- Country: Australia
- Location: Mount Isa, Queensland
- Coordinates: 20°47′05″S 139°28′58″E﻿ / ﻿20.7847°S 139.4827°E
- Status: Opened
- Construction began: 2012
- Commission date: 2014
- Construction cost: $570 million
- Owner: APA Group

Thermal power station
- Primary fuel: Natural gas
- Combined cycle?: Yes

Power generation
- Nameplate capacity: 242 MW

External links
- Website: Official website

= Diamantina Power Station =

Gas-fired power plant in Queensland, Australia

Diamantina Power Station is a combined-cycle gas turbine electricity generation plant in Mount Isa, Queensland. It was developed by APA Group and AGL Energy at a cost of $570 million.
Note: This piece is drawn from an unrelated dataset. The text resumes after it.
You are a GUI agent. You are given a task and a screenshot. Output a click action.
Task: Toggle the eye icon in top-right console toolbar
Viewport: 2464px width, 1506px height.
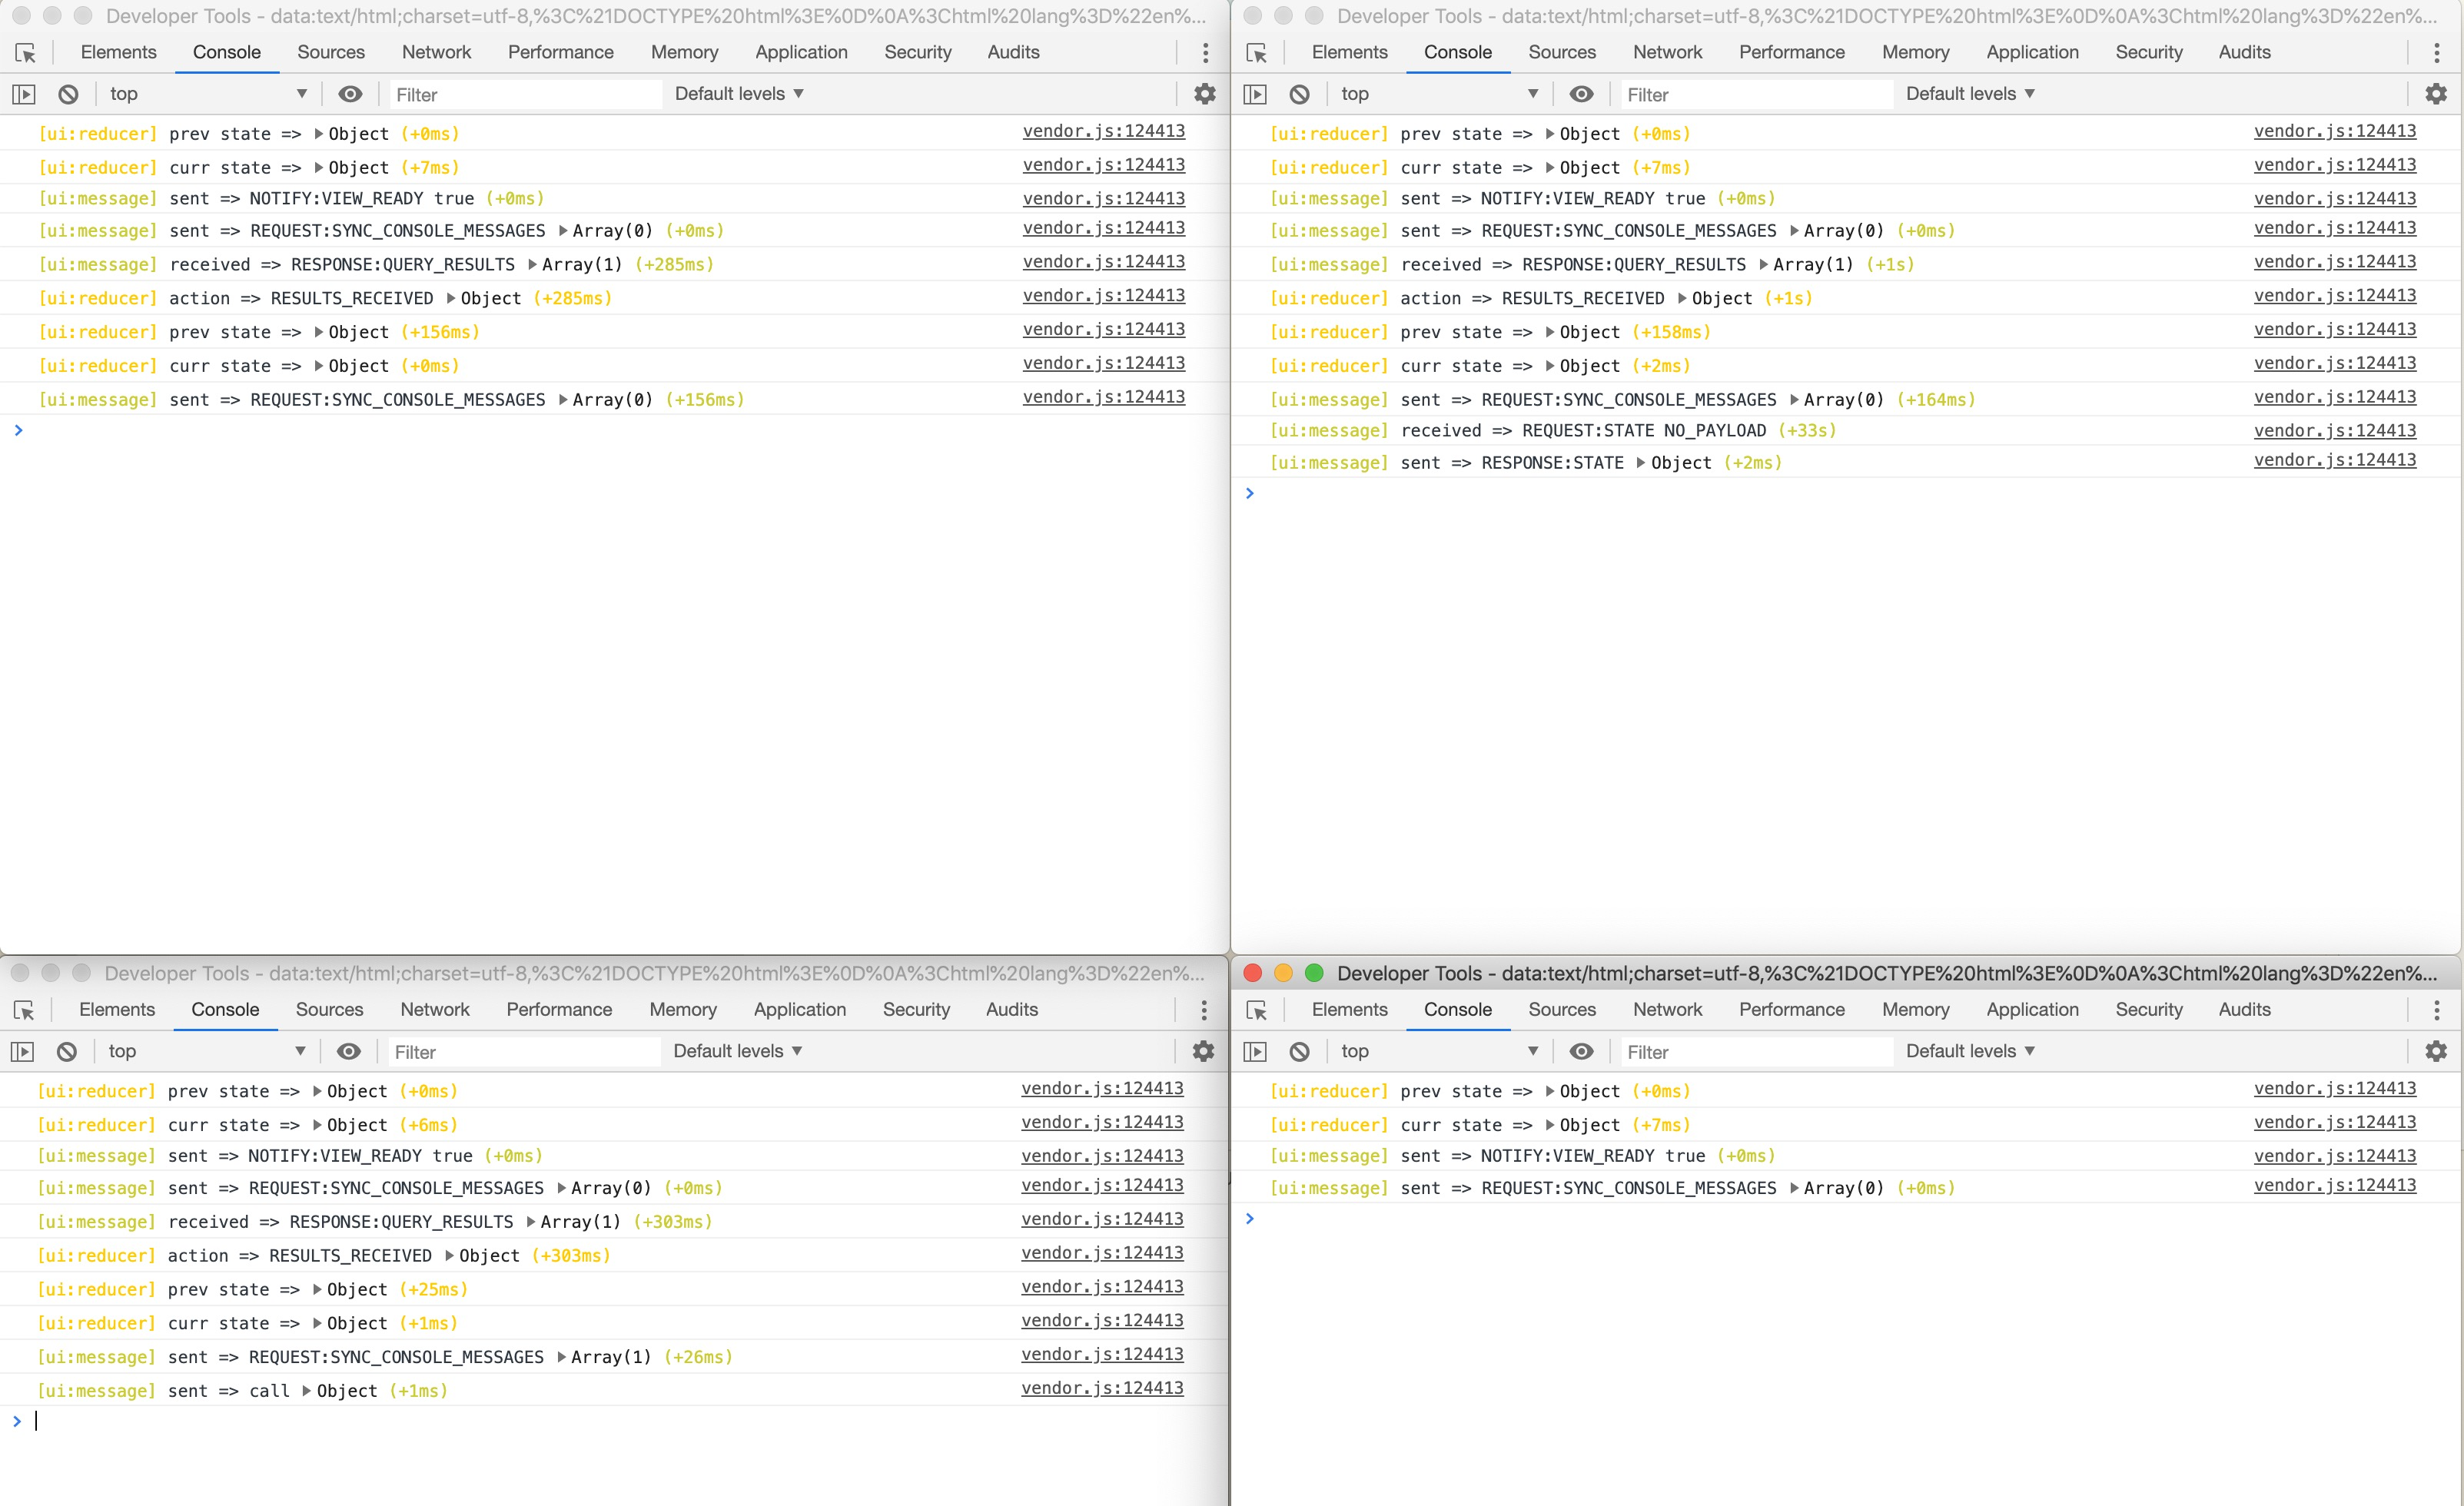pyautogui.click(x=1581, y=93)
Siemens Energy supplied two blocks each with one steam turbine, two gas turbines and two heat-recovery steam generators, with supplementary firing burners.

Construction commenced in 2012. It became operational in mid-2014 with a generating capacity of 328 MW when combined with 60 MW provided by the adjacent Leichhardt Power Station and 26 MW Thompson Power Station.

On 1 October 2014, the Australian Competition & Consumer Commission gave authorisation for the power station owner along with the operator of other generating equipment in the city, Stanwell Corporation, to manage electricity supplied to the North West Power System. However, from 1 January 2020, Diamantina Power Station Pty Ltd became the only major generator on the North West Power System when Stanwell Corporation placed Mica Creek Power Station into cold storage.